● **Task to carry out**
The answer must be a word-for-word copy of the records below, with every picture left out.

[Source records]
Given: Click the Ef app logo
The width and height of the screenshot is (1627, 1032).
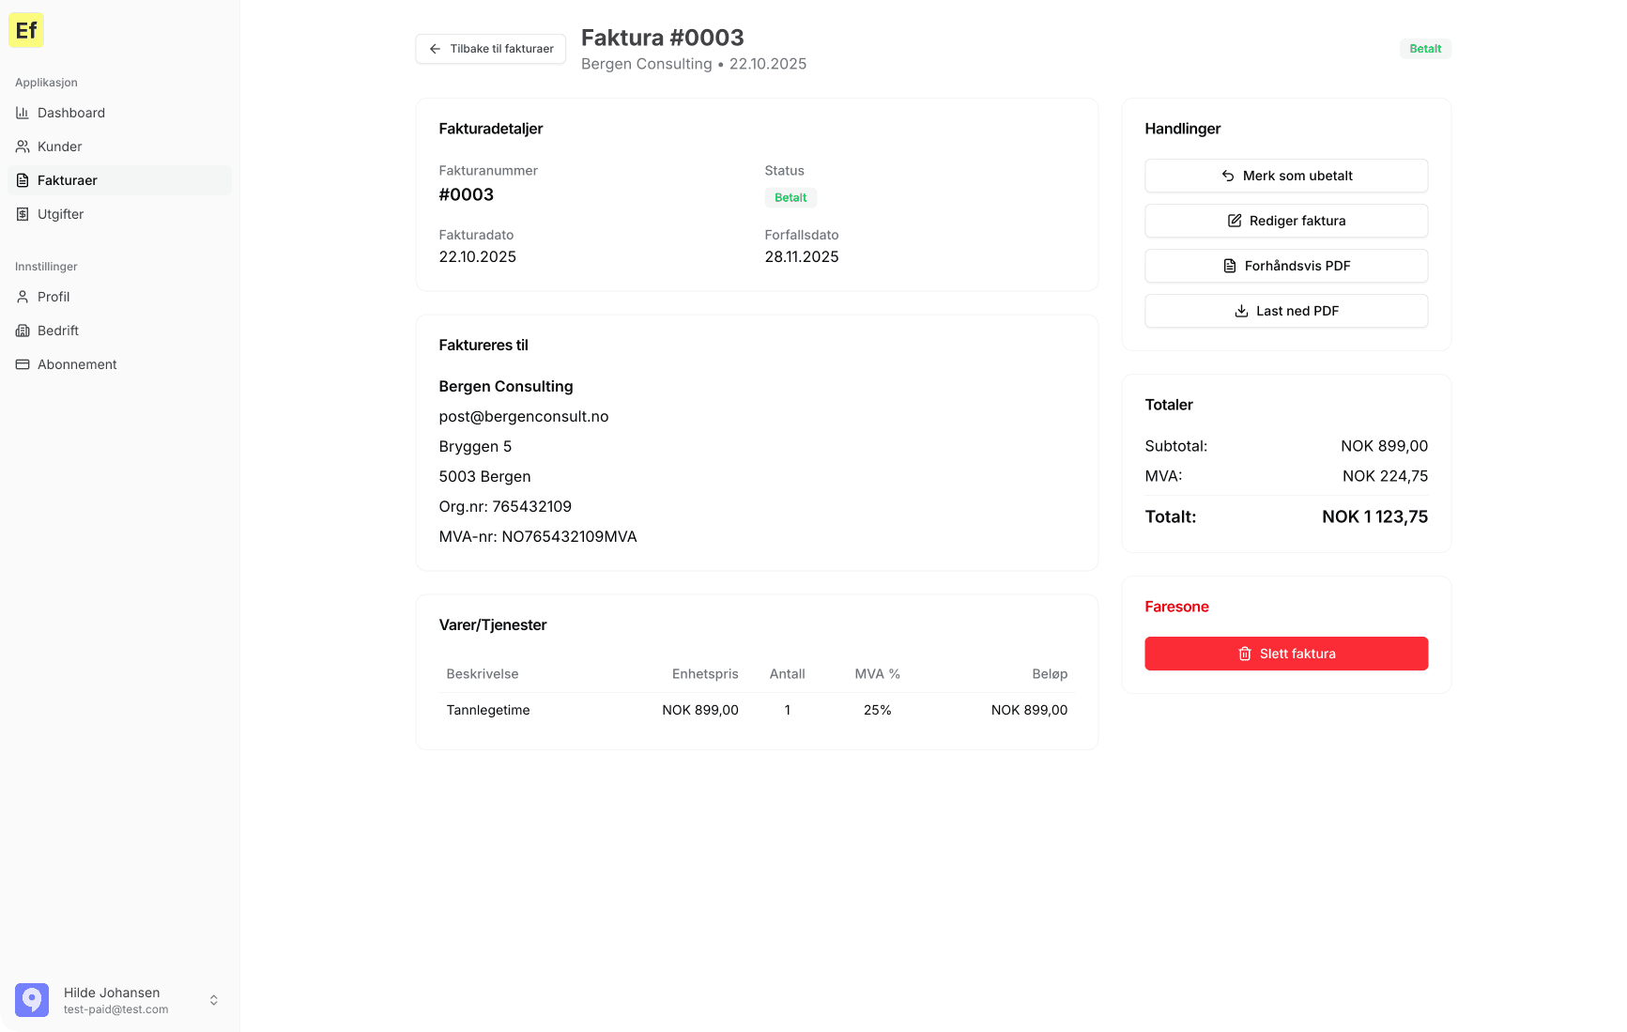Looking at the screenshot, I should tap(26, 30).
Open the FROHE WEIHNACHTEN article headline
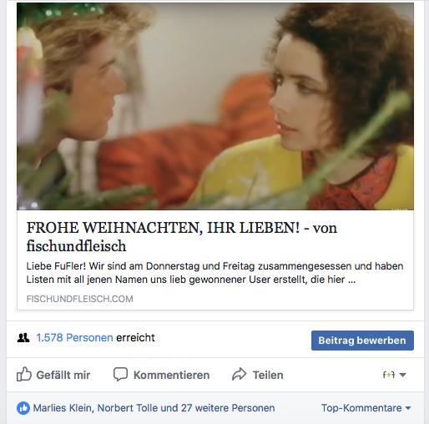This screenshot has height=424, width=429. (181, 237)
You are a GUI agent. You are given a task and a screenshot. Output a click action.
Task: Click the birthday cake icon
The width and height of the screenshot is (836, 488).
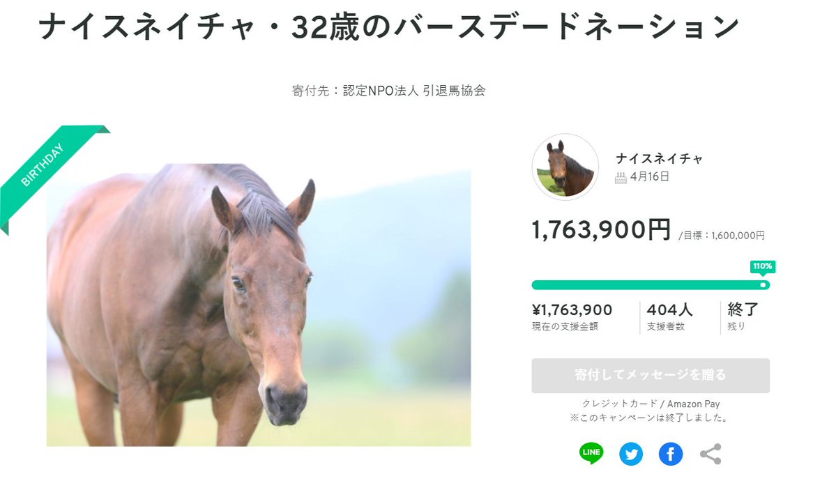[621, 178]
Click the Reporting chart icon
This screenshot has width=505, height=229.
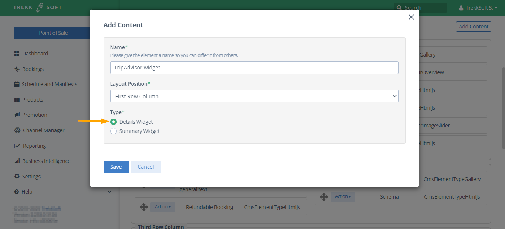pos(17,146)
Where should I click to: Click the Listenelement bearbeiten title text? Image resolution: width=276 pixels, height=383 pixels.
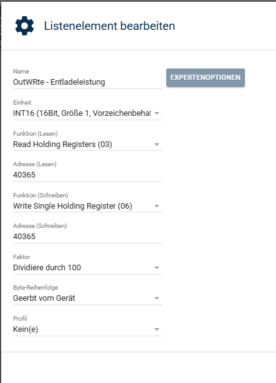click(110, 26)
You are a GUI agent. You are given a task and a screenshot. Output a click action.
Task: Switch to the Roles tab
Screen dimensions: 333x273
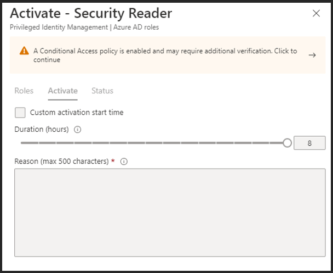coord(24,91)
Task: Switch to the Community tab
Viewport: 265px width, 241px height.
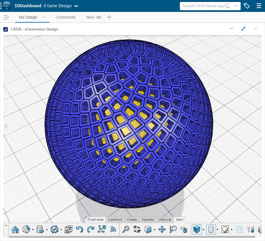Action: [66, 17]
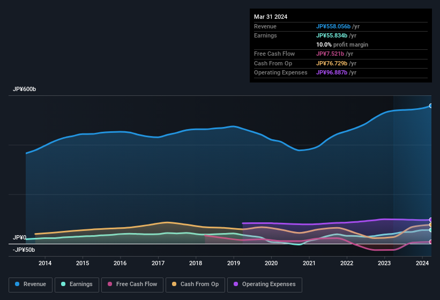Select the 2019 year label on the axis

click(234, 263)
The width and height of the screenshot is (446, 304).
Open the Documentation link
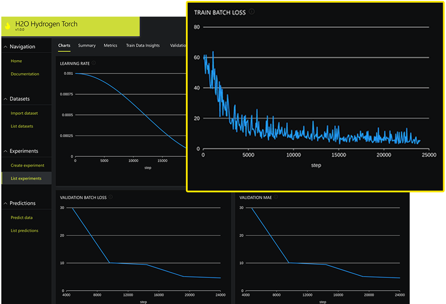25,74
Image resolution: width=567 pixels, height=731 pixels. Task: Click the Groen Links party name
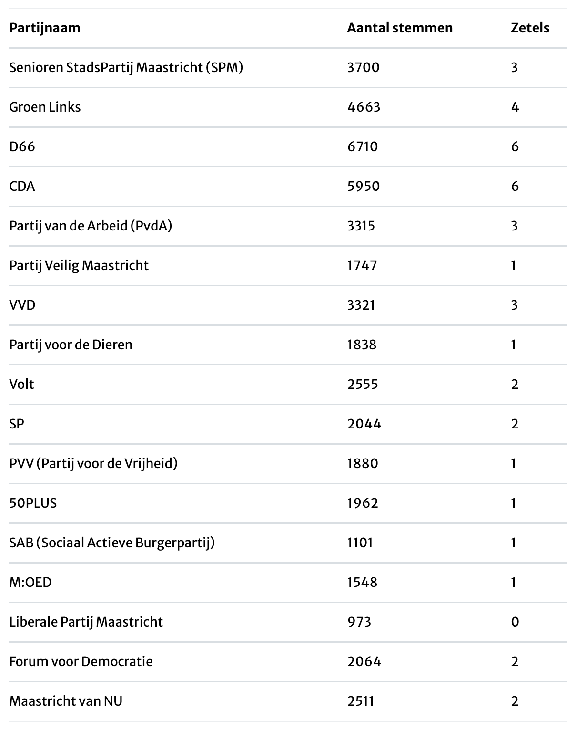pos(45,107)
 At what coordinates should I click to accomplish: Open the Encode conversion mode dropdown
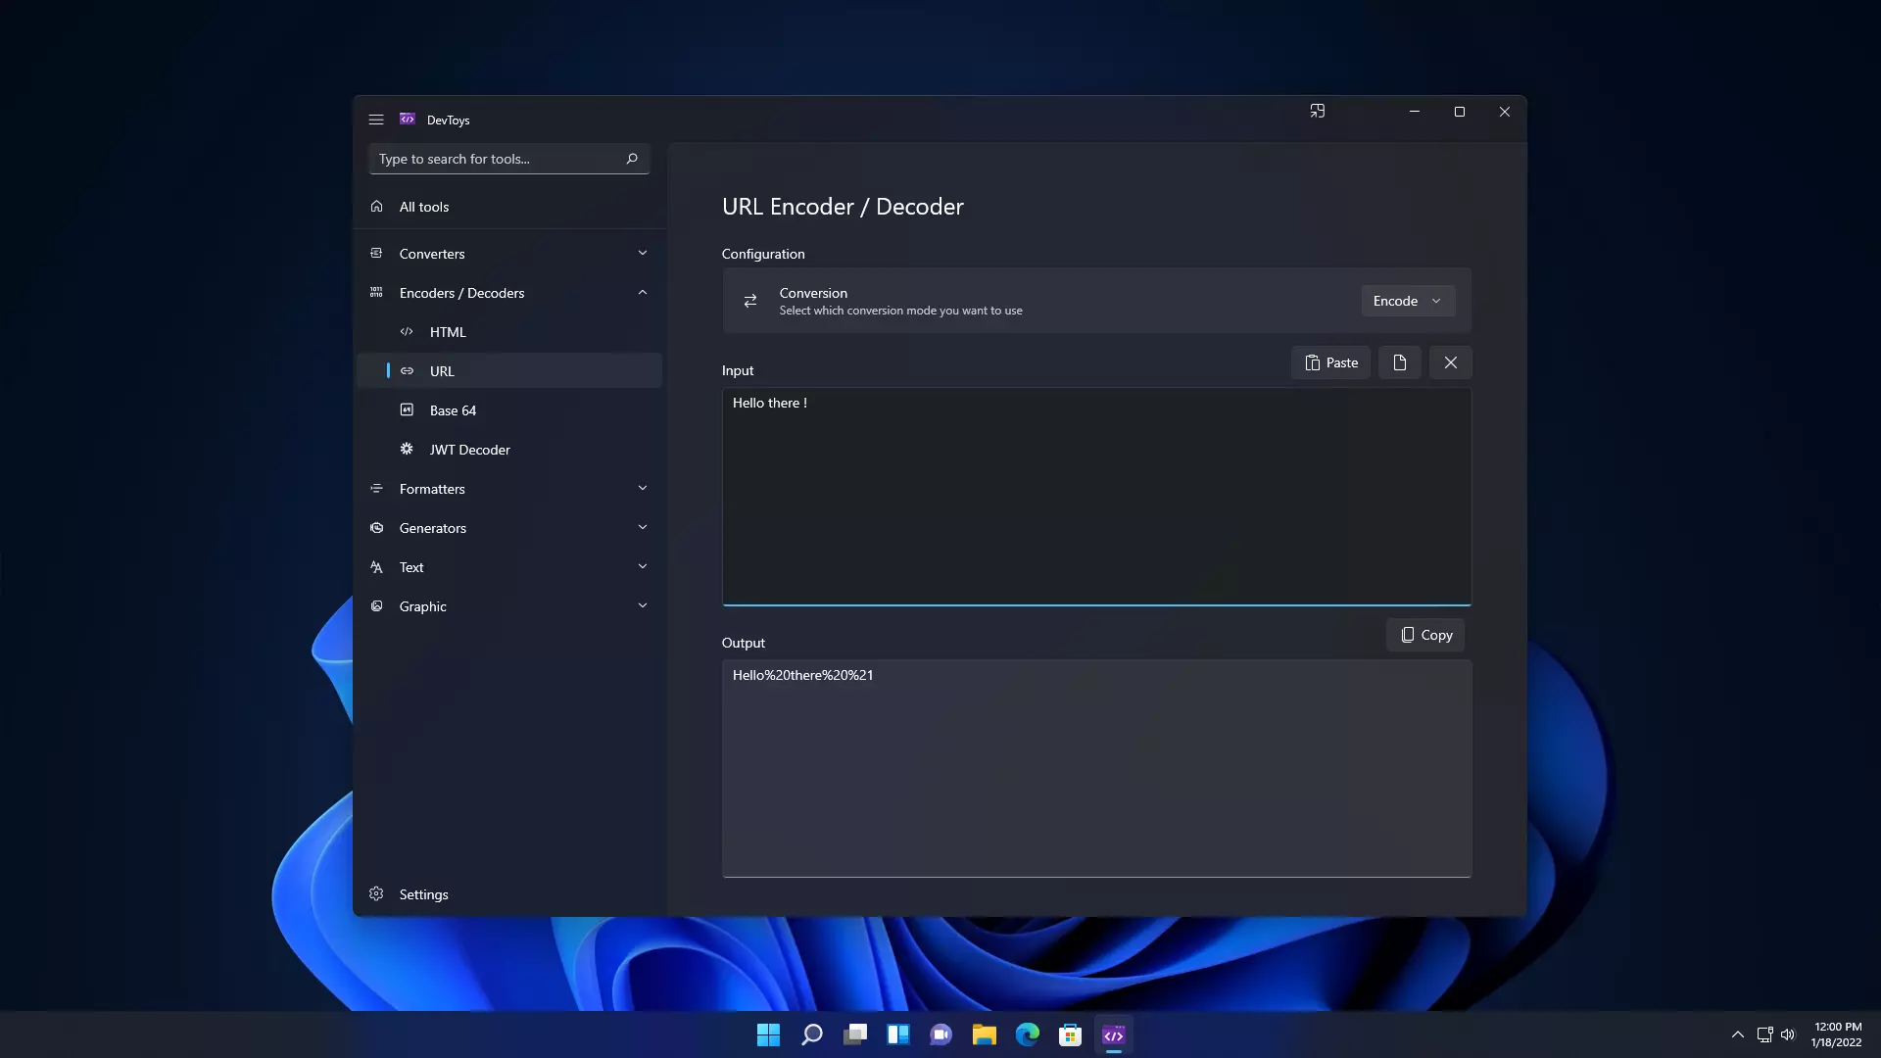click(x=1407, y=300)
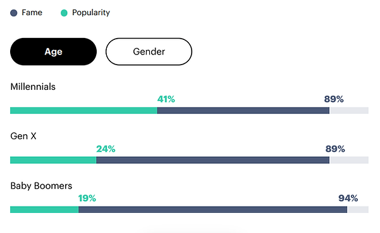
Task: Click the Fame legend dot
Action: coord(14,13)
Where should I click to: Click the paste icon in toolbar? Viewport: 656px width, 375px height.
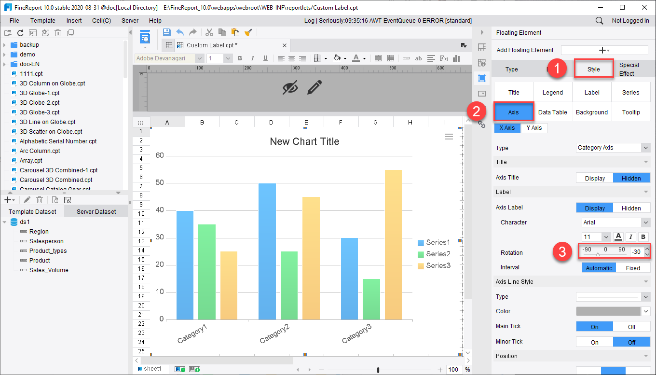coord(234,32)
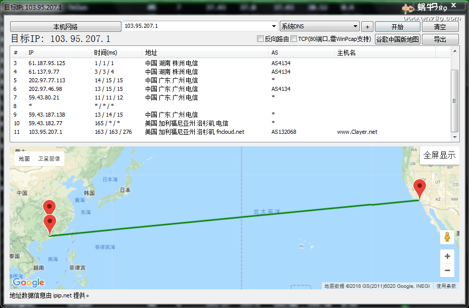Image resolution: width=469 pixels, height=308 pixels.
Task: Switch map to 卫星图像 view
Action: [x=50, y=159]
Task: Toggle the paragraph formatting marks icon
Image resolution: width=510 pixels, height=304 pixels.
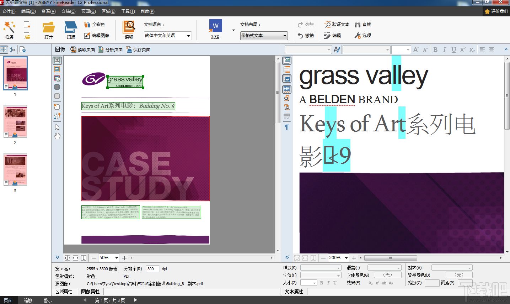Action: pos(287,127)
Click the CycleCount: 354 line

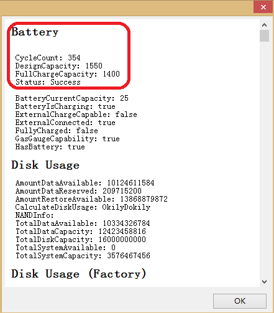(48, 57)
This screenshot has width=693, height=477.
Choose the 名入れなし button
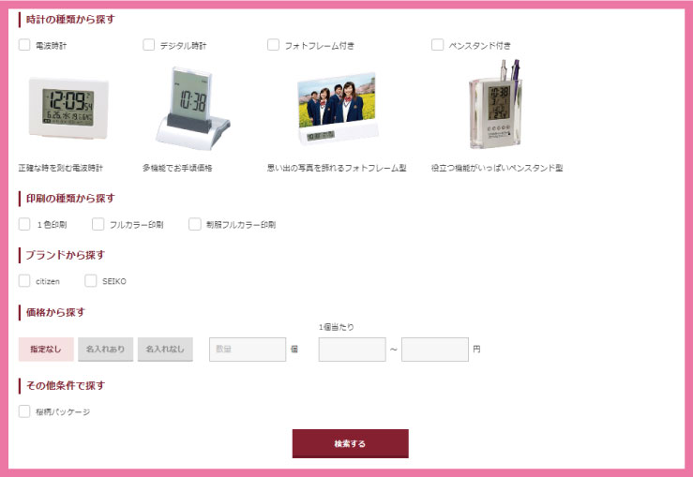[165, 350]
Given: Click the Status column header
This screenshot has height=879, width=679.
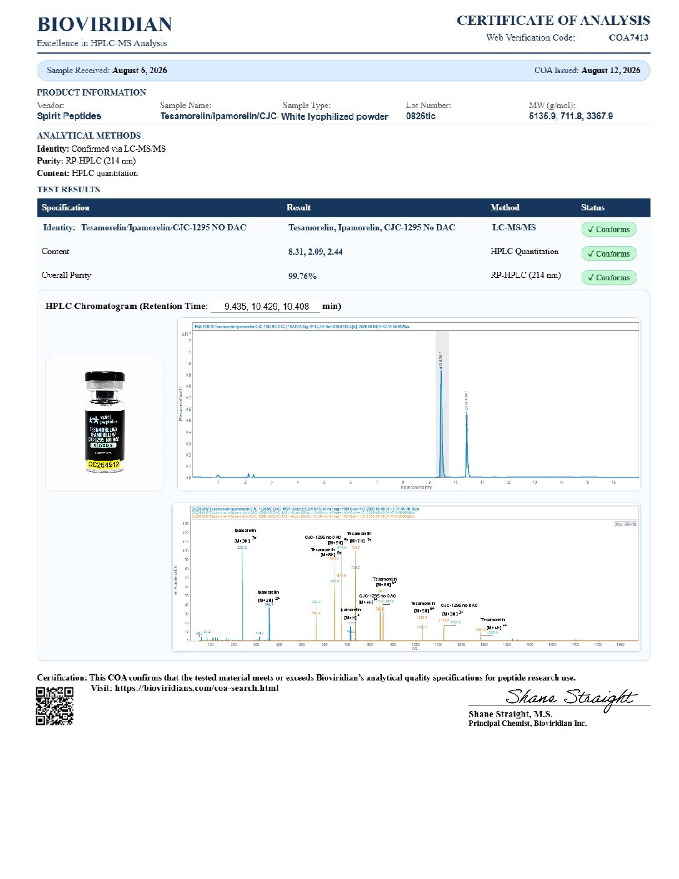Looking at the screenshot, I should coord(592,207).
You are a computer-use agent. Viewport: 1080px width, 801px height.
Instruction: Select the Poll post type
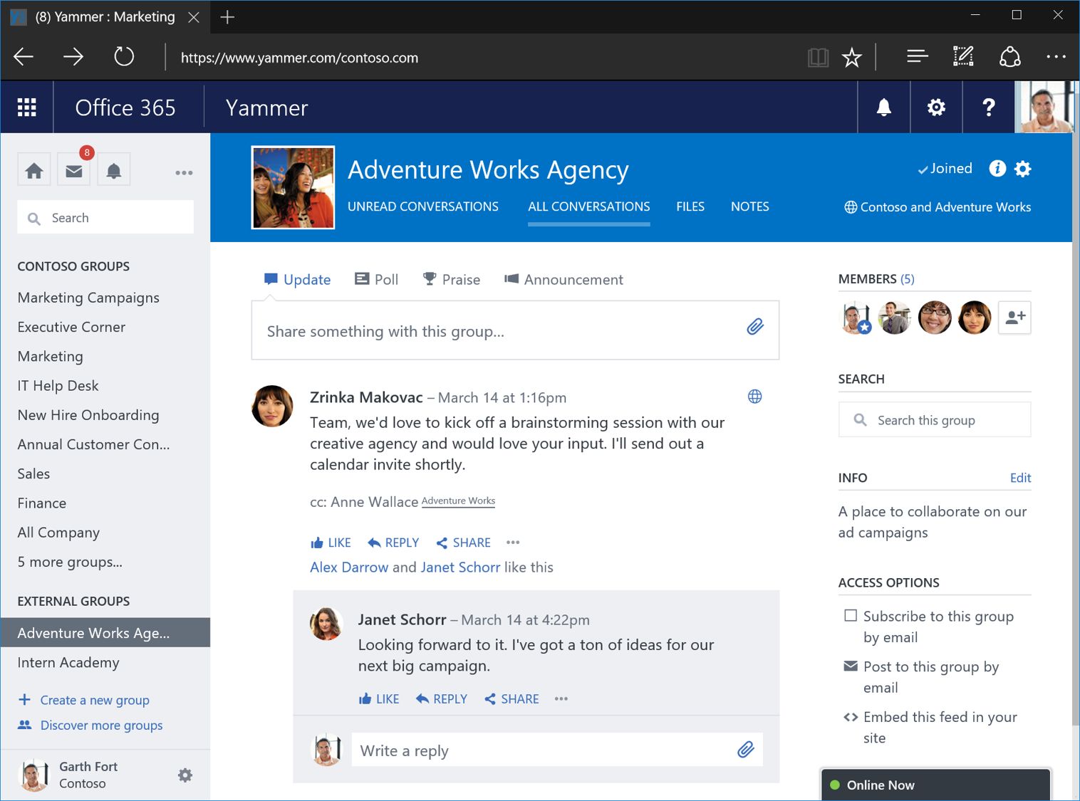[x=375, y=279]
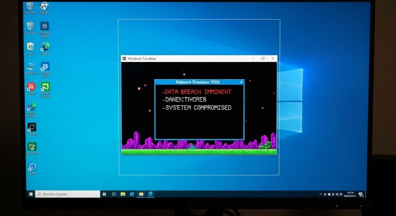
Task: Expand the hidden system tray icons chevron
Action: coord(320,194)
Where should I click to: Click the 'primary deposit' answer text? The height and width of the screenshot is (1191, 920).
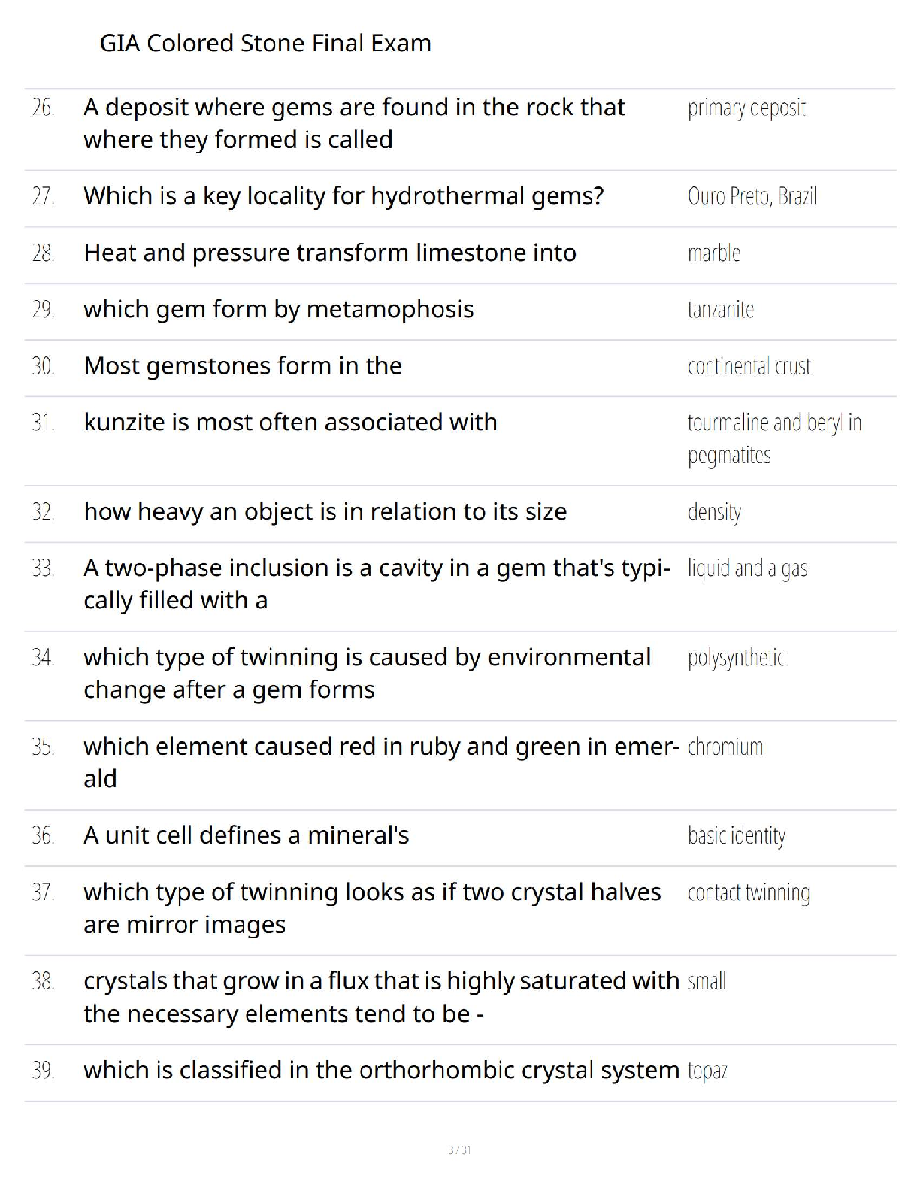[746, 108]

● **Answer space**
Given: Click the Ef app logo
The width and height of the screenshot is (1627, 1032).
Looking at the screenshot, I should tap(26, 30).
Open the FROHE WEIHNACHTEN article headline
This screenshot has height=424, width=429. (181, 237)
You are a GUI agent. You are given a task and a screenshot. Output a click action.
Task: Click the birthday cake icon
The width and height of the screenshot is (836, 488).
[621, 178]
Click the Reporting chart icon
This screenshot has width=505, height=229.
pos(17,146)
Where should I click to: Click the Listenelement bearbeiten title text? Image resolution: width=276 pixels, height=383 pixels.
click(110, 26)
You are a GUI agent. You are given a task and a screenshot. Output a click action.
Task: Switch to the Roles tab
Screen dimensions: 333x273
coord(24,91)
Task: Switch to the Community tab
Viewport: 265px width, 241px height.
Action: [66, 17]
Select the 2019 year label on the axis

click(234, 263)
The width and height of the screenshot is (446, 304).
Open the Documentation link
25,74
Image resolution: width=567 pixels, height=731 pixels. Task: Click the Groen Links party name
pos(45,107)
 At what coordinates should I click to accomplish: Open the Encode conversion mode dropdown
click(x=1407, y=300)
Task: Click the Fame legend dot
Action: coord(14,13)
Where should I click to: Click the paste icon in toolbar? Viewport: 656px width, 375px height.
coord(234,32)
Image resolution: width=469 pixels, height=308 pixels.
Task: Switch map to 卫星图像 view
Action: [x=50, y=159]
Task: Toggle the paragraph formatting marks icon
Image resolution: width=510 pixels, height=304 pixels.
Action: pos(287,127)
Click the CycleCount: 354 line

(48, 57)
This screenshot has width=693, height=477.
Choose the 名入れなし button
[165, 350]
Given: Click the Status column header
This screenshot has height=879, width=679.
Looking at the screenshot, I should coord(592,207).
You are a computer-use agent. Viewport: 1080px width, 801px height.
Instruction: Select the Poll post type
[x=375, y=279]
Task: Expand the hidden system tray icons chevron
Action: coord(320,194)
Where should I click to: Click the 'primary deposit' answer text? The height and width of the screenshot is (1191, 920).
[746, 108]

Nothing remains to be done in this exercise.